EA filed its complaint against Zynga with US District Court for the Northern District of California on Friday, claiming the FarmVille company “willfully and intentionally copied and misappropriated the original and distinctive expressive elements of The Sims Social in a violation of US copyright laws.”
Maxis lead Lucy Bradshow expounded on the lawsuit for EA’s official blog. “This is a case of principal. Maxis isn’t the first studio to claim that Zynga copied its creative product. But we are the studio that has the financial and corporate resources to stand up and do something about it,” said Bradshaw, “I’m certain there will be a response. Some will say The Ville simply iterates; some will tell us to get over it and move on. We are confident in our position, and that we will prevail. But even if we do not, we will have made a point.”
Zynga blasted back on Monday. “It’s unfortunate that EA thought that this was an appropriate response to our game, and clearly demonstrates a lack of understanding of basic copyright principles,” read a statement from the studio, “It’s also ironic that EA brings this suit shortly after launching SimCity Social which bears an uncanny resemblance to Zynga’s CityVille game. Nonetheless, we plan to defend our rights to the fullest extent possible and intend to win with players.”
In February, after Zynga came under fire for blatantly copying Tiny Tower, a memo to Zynga employees written by CEO Mark Pincus laid bare how the company’s entire mandate is based around copying competitors’ games rather than designing new ones. “We don’t need to be first to market.

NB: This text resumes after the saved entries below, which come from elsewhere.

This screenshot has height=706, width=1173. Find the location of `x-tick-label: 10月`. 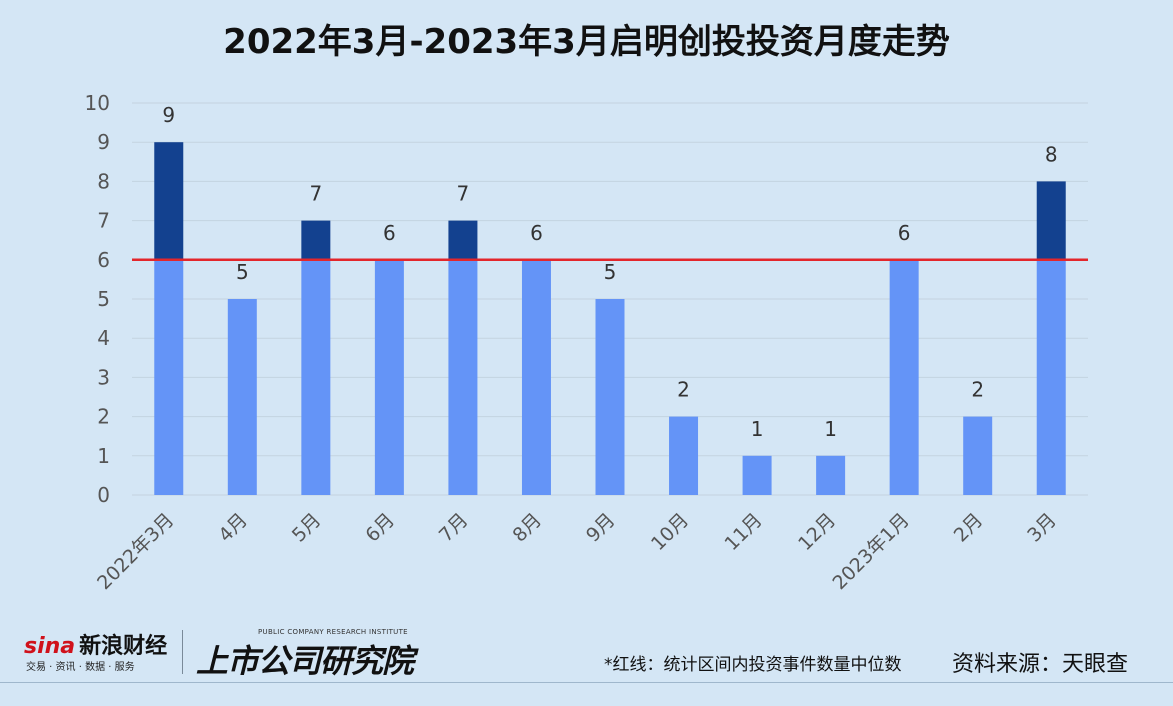

x-tick-label: 10月 is located at coordinates (670, 532).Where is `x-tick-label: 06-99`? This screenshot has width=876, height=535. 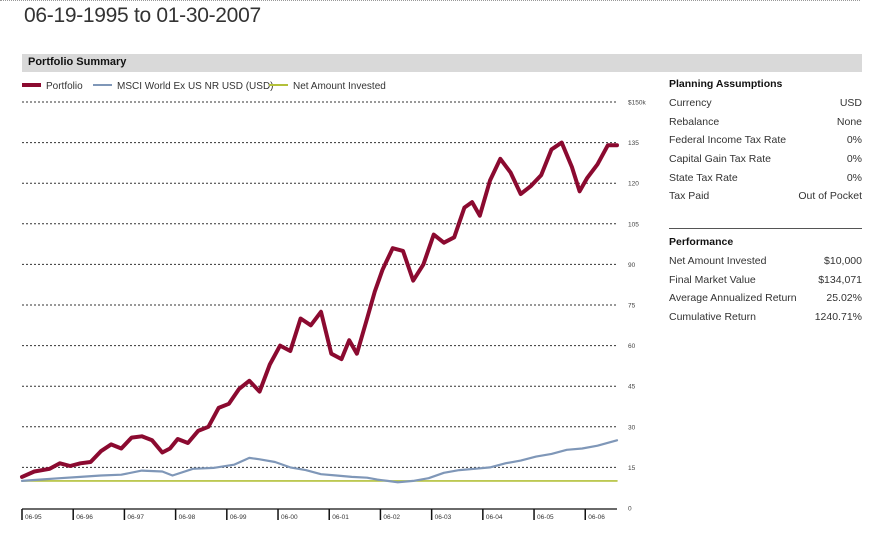 x-tick-label: 06-99 is located at coordinates (238, 518).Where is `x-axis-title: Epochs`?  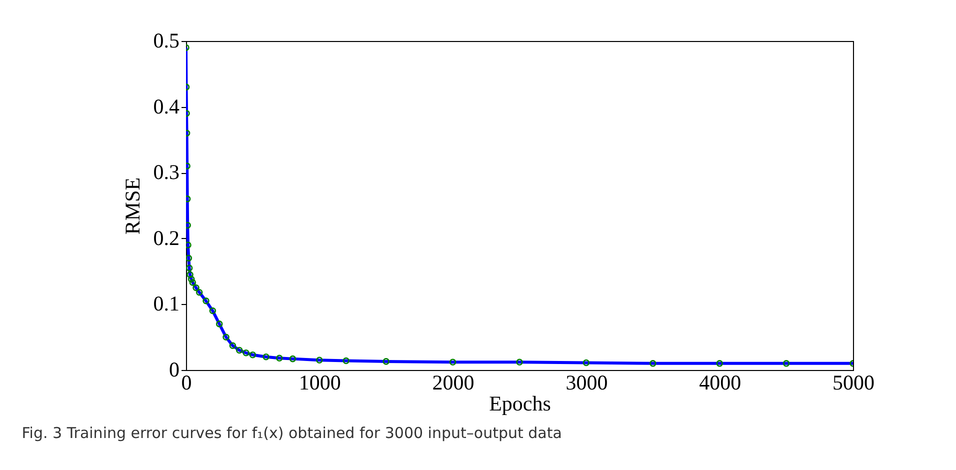
x-axis-title: Epochs is located at coordinates (520, 404).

We need to be the best in market. There are genres that we’re going to enter because we know our players are interested in them and because we want and need to be where players are,” it reads, “And, this has always been the case for our company and the rest of the industry. Zynga Poker, FarmVille, CityVille and Words with Friends, none of these games were the first to market in their category but we made them the most fun and social, and the most popular. There are rules of engagement in our industry. Companies have to respect each other’s legal and IP ownership rights in the form of copyrights and trademarks.”
Of course this is just a different version of what Pincus said in 2010 according to an ex-employee: “I don’t fucking want innovation. You’re not smarter than your competitor. Just copy what they do and do it until you get their numbers.”